**** Data for analysis ****
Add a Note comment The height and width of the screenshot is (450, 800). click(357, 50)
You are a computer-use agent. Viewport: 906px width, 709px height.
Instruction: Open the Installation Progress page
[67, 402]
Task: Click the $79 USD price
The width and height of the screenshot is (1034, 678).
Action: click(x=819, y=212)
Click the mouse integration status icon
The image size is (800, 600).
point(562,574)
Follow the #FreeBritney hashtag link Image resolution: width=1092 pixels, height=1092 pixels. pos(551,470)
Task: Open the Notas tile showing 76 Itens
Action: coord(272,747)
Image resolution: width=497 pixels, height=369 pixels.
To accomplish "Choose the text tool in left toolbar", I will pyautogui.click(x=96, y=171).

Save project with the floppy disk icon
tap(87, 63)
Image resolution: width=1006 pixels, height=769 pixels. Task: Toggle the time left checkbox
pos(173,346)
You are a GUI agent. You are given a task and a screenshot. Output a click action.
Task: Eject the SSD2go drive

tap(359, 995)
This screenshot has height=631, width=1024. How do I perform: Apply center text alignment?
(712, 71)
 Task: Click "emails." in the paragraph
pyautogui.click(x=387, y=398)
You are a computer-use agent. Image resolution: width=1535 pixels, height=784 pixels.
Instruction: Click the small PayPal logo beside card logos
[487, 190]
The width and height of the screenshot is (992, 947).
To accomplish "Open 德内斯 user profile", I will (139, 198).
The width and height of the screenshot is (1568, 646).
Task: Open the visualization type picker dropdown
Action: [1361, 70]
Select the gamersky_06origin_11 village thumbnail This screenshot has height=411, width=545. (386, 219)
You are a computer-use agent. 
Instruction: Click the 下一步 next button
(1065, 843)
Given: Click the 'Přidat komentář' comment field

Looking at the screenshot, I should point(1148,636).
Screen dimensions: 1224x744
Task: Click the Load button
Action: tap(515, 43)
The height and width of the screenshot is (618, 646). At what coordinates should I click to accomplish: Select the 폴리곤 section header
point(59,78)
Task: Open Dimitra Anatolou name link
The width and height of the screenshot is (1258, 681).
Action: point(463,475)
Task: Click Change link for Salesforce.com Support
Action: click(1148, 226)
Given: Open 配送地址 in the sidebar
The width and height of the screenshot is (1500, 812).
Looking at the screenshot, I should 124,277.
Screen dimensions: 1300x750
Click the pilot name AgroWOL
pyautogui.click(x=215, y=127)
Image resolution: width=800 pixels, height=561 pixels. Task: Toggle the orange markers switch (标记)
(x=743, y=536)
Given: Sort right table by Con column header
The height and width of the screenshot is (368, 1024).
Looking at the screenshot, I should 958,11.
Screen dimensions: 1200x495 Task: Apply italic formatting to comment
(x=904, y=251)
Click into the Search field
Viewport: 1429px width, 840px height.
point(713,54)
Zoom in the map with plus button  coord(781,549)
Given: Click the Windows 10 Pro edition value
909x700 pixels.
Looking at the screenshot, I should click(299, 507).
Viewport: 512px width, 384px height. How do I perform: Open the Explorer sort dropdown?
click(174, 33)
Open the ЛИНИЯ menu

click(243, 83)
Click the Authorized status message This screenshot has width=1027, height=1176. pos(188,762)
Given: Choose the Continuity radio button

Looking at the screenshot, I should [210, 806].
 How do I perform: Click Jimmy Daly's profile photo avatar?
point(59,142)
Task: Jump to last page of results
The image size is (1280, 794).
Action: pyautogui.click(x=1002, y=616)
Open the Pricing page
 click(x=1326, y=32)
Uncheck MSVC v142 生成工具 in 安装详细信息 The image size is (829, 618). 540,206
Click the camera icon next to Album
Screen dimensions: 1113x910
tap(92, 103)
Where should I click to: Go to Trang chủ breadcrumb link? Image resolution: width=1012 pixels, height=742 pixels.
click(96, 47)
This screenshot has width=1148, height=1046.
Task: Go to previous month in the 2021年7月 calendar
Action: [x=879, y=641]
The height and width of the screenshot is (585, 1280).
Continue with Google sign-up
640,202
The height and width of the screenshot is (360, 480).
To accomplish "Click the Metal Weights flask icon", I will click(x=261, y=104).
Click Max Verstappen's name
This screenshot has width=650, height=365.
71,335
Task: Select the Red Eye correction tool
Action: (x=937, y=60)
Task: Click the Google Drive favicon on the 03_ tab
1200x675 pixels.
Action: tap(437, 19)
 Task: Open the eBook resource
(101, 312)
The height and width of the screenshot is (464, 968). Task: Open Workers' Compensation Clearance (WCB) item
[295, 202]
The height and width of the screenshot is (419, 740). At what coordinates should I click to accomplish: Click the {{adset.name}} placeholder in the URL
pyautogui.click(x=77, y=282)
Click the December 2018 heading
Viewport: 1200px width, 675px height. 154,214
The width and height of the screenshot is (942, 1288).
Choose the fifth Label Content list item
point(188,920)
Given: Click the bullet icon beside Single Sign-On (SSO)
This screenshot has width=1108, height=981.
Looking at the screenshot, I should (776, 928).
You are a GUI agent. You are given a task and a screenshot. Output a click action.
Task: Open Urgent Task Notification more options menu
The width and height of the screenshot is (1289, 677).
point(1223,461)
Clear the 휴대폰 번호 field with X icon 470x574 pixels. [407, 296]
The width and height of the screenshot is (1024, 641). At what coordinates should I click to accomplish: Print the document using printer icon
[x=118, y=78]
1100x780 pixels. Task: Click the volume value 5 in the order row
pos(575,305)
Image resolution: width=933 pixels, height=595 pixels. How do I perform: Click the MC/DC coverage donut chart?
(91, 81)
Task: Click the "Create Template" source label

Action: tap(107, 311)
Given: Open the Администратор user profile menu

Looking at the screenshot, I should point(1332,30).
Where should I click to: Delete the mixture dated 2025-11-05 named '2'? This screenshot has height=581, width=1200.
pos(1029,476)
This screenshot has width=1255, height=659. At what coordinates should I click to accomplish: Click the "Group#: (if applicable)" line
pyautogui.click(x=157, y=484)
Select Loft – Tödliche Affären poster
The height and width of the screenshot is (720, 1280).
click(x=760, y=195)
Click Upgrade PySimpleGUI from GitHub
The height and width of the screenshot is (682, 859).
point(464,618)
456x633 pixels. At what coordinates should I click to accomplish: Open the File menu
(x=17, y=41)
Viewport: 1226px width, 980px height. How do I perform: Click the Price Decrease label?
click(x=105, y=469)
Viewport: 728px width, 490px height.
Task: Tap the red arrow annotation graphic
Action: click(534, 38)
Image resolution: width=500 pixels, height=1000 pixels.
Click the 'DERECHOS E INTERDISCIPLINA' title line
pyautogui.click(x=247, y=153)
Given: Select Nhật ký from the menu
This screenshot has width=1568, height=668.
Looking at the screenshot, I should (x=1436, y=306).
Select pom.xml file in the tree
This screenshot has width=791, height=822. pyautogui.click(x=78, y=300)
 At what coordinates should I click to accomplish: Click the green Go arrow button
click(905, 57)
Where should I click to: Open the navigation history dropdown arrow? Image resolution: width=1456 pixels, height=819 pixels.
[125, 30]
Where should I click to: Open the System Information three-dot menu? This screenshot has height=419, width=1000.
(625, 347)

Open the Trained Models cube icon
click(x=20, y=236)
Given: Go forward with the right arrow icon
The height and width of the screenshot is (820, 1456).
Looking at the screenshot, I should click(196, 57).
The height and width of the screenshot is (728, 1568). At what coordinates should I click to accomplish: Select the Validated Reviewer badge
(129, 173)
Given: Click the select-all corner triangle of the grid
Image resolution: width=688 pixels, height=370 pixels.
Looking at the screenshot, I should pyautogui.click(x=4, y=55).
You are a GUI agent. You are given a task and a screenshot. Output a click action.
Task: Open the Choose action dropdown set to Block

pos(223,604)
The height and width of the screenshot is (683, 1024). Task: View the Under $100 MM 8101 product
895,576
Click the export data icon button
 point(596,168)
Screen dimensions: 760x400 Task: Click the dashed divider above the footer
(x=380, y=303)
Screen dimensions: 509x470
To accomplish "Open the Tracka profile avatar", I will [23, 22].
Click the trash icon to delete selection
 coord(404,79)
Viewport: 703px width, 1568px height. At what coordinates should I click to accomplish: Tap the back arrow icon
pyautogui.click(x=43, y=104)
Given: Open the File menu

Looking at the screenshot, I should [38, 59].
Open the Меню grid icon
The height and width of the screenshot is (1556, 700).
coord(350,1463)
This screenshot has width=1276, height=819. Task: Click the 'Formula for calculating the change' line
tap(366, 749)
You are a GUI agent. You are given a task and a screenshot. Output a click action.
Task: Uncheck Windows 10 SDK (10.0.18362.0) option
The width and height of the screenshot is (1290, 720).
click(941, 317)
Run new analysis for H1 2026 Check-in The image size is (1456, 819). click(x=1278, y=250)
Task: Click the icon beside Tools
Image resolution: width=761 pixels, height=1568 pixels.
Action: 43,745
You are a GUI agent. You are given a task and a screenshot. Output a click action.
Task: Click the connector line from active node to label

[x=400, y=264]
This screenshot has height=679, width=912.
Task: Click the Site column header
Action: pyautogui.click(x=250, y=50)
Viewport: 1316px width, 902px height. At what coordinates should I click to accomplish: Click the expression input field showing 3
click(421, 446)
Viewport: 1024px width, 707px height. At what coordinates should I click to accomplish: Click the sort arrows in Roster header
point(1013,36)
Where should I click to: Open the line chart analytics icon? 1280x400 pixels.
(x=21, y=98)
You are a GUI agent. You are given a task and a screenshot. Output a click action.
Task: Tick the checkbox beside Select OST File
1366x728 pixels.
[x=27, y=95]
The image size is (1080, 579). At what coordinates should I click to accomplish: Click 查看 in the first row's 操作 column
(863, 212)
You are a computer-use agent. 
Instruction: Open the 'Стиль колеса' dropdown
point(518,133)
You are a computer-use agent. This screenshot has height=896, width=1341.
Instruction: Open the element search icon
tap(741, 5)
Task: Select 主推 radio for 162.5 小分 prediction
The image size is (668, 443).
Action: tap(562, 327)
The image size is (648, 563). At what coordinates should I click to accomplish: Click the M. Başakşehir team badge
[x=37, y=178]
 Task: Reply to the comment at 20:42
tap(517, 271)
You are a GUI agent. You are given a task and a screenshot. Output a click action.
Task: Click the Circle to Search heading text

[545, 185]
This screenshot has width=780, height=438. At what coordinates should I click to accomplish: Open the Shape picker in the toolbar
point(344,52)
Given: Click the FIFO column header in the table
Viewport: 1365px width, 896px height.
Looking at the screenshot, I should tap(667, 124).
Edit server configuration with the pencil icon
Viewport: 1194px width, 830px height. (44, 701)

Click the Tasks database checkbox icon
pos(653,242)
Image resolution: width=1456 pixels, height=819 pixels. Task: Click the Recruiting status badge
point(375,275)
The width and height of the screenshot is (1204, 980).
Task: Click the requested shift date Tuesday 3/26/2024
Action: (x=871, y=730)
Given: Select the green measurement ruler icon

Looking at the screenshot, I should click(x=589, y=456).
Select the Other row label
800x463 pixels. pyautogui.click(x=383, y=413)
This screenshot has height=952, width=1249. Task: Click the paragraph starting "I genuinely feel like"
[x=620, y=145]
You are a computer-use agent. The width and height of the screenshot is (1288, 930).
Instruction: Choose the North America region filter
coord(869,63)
****
Problem statement. Whenever the word "computer" shows up in a line of the entries, list that line.

Answer area.
You are a computer-use agent. Viewport: 906px width, 709px height.
You are a computer-use agent. Image resolution: width=1535 pixels, height=784 pixels.
You are a computer-use agent. 
You are a computer-use agent. 
You are a computer-use agent. This screenshot has height=896, width=1341.
You are a computer-use agent. The width and height of the screenshot is (1288, 930).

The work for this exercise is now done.